Les communications satellite restent coupées -sauf pour les FSR qui contrôlent le réseau Starlink-, les accès d'El-Facher restent bloqués malgré les appels à ouvrir des corridors humanitaires. Dans ce contexte, il est extrêmement compliqué de joindre des sources locales indépendantes.

Maîtres du Darfour 

"Plus de 2.000 civils ont été tués au cours de l'invasion de la milice (des FSR) à El-Facher, ciblant les mosquées et les volontaires du Croissant-Rouge", a pour sa part affirmé Mona Nour Al-Daem, chargée de l'aide humanitaire au gouvernement pro-armée.

A El-Facher, le comité de résistance local, qui documente les exactions depuis le début du conflit, a rapporté mercredi soir avoir entendu des tirs dans l'ouest de la ville, "où quelques soldats restants combattent avec (...) ténacité".

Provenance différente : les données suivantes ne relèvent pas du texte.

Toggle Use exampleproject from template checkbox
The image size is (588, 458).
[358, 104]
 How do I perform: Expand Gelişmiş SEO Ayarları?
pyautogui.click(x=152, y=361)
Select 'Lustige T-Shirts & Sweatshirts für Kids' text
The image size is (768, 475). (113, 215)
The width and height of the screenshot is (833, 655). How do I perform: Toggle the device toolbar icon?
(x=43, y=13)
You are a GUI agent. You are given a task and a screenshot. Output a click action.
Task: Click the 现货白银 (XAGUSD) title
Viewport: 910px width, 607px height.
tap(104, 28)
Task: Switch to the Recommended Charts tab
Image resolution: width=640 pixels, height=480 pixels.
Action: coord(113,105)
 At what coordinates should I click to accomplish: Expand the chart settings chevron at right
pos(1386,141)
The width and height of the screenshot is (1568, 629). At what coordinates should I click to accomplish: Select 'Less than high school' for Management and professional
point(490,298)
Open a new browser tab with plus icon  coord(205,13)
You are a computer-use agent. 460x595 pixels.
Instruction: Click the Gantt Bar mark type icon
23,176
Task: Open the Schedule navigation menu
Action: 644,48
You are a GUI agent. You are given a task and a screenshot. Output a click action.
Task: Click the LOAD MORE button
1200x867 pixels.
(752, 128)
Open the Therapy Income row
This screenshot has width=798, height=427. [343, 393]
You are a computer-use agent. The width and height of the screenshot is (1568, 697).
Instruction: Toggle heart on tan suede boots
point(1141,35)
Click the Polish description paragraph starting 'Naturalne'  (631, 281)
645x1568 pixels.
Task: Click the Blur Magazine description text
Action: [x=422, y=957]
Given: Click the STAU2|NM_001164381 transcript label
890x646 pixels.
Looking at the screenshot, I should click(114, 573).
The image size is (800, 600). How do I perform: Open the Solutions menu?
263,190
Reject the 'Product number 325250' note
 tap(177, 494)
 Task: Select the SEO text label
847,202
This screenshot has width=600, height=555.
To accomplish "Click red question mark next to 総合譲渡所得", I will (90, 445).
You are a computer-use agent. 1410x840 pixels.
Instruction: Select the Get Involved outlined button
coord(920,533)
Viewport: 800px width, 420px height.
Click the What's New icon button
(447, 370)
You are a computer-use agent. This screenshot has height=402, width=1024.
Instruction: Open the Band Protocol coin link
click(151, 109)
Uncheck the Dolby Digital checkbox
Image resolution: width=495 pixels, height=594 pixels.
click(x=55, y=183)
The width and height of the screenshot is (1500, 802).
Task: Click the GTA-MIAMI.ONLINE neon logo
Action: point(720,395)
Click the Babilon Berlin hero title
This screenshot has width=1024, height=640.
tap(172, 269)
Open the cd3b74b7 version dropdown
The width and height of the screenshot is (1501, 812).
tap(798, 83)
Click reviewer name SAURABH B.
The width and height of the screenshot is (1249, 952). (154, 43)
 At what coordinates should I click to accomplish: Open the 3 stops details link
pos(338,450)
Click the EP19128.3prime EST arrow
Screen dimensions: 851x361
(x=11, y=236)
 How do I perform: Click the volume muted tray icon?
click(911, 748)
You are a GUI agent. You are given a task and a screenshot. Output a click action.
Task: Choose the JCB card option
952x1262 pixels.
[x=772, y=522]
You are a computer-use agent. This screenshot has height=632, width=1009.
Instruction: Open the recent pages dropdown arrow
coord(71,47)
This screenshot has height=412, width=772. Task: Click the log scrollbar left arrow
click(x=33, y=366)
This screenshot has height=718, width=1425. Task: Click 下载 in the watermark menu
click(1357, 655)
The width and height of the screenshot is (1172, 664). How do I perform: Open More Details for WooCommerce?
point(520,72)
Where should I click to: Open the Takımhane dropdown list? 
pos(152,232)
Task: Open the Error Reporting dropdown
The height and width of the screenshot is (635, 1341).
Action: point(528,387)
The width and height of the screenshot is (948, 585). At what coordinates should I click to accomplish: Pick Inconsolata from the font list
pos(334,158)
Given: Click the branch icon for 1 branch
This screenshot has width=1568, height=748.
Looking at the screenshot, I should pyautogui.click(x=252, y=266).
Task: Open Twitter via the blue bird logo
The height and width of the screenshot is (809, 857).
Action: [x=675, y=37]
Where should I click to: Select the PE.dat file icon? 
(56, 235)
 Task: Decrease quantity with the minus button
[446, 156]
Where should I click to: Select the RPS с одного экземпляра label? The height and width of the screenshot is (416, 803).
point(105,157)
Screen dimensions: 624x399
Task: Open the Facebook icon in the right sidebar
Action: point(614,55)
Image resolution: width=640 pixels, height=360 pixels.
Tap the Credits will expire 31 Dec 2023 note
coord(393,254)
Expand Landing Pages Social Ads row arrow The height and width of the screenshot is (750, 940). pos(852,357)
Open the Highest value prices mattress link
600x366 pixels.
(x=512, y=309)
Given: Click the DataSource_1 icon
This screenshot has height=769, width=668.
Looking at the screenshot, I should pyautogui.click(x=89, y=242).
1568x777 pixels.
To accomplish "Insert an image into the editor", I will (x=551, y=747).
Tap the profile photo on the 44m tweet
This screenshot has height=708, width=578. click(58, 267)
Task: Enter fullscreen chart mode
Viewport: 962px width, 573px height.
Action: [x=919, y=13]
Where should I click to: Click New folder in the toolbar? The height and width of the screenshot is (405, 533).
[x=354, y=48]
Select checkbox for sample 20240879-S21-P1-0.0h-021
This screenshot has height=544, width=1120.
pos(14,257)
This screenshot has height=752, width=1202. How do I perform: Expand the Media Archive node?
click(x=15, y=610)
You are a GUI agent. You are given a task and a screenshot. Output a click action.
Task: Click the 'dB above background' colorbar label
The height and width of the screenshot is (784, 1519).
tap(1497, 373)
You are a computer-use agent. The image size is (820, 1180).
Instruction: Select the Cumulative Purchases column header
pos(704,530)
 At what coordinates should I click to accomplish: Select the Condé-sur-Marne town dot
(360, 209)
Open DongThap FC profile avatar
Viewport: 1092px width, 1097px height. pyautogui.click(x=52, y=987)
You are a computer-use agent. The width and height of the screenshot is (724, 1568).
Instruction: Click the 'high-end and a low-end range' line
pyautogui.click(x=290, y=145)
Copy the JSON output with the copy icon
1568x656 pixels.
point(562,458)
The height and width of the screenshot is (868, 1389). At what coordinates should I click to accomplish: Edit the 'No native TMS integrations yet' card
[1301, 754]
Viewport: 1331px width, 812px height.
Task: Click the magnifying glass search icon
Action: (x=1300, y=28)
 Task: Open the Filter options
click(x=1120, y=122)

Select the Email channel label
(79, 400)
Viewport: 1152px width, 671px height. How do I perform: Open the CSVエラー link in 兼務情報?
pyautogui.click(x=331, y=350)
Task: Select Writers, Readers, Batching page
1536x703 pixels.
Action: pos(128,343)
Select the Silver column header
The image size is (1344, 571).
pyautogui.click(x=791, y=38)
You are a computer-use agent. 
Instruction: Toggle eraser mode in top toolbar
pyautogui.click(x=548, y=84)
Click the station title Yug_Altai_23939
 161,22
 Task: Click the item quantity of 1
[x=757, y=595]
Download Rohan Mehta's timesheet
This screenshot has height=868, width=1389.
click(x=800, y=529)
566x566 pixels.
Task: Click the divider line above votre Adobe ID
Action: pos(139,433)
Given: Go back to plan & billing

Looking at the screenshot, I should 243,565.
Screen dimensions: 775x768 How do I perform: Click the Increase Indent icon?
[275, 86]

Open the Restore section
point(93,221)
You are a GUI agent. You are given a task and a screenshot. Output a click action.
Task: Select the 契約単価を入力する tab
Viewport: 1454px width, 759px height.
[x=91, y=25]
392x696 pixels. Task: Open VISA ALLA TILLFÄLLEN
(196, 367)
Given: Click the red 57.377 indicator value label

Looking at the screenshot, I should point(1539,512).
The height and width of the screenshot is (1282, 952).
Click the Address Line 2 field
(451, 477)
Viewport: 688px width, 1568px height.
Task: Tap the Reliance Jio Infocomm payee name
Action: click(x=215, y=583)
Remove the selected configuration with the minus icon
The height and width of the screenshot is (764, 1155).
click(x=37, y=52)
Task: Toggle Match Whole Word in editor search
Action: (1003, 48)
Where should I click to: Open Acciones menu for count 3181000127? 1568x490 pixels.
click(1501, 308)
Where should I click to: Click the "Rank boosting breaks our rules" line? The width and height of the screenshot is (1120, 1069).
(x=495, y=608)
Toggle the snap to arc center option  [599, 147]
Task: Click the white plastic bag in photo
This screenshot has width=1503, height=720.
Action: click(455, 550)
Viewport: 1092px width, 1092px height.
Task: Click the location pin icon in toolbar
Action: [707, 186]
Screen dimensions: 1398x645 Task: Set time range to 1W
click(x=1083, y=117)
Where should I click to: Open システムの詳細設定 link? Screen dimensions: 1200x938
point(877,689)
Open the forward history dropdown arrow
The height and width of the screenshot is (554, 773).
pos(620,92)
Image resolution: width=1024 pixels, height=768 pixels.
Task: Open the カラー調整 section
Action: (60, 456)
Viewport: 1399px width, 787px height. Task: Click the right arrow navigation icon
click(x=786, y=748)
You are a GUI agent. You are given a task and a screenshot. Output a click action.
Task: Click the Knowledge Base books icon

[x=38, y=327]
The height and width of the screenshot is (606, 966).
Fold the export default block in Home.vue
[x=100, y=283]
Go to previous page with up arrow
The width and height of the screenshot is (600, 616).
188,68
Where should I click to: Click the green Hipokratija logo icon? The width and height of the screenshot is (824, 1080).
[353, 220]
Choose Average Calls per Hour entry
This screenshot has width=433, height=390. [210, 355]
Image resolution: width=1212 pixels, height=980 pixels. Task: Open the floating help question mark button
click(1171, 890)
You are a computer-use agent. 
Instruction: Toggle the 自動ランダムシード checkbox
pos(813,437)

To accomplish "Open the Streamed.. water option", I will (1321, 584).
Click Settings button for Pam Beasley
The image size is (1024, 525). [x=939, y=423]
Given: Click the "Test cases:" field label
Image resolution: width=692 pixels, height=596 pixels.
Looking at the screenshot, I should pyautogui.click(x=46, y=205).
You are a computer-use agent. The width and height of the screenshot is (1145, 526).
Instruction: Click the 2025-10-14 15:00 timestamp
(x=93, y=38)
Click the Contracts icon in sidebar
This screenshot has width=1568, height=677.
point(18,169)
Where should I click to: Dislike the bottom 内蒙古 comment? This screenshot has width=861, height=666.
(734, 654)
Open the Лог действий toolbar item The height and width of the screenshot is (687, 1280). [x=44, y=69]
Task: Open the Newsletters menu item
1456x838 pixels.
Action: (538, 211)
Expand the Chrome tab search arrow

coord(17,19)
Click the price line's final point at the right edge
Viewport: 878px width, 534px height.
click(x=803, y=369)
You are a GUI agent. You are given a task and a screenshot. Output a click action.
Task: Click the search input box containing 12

Depuis dimanche, plus de 36.000 personnes ont fui les violences, majoritairement vers la périphérie d'El-Facher et vers Tawila, cité située à 70 km plus à l'ouest et qui était déjà la plus importante zone d'accueil du Soudan, selon l'ONU, avec plus de 650.000 déplacés.

De rares images de l'AFP en provenance de Tawila montrent des déplacés portant leurs affaires sur leur dos ou sur leur tête. Certains montent des tentes, d'autres, parfois blessés, sont assis dans des conditions précaires.

Le Haut-Commissariat de l'ONU aux droits de l'homme a alerté sur le "risque croissant d'atrocités motivées par des considérations ethniques" en rappelant le passé du Darfour, ensanglanté au début des années 2000 par les massacres et les viols des milices arabes Janjawid, dont sont issues les FSR, contre les tribus locales Massalit, Four ou Zaghawa.

"Unité" 

Les FSR, qui ont installé au Darfour une administration parallèle, contrôlent désormais l'ouest du Soudan et certaines parties du sud, avec leurs alliés. L'armée contrôle le nord, l'est et le centre du troisième plus vaste pays d'Afrique, ravagé par plus de deux ans de guerre.

Des experts craignent une nouvelle partition du Soudan, après l'indépendance du Soudan du Sud en 2011. Mais le chef des FSR a affirmé mercredi que la prise complète du Darfour par ses forces favoriserait "l'unité" du pays.

"La libération d'El-Facher est une opportunité pour l'unité du Soudan et nous disons : l'unité du Soudan par la paix ou par la guerre", a déclaré M. Daglo mercredi.

Les pourparlers menés depuis plusieurs mois par le groupe dit du "Quad", qui réunit les Etats-Unis, l'Egypte, les Emirats arabes Unis et l'Arabie saoudite, sont restés dans l'impasse, selon un responsable proche des négociations.

Leurs propositions de trêve se heurtent, selon lui, "à l'obstructionnisme continu" du pouvoir de M. Burhane, qui a refusé en septembre une proposition prévoyant à la fois son exclusion et celle des FSR de la transition politique post-conflit.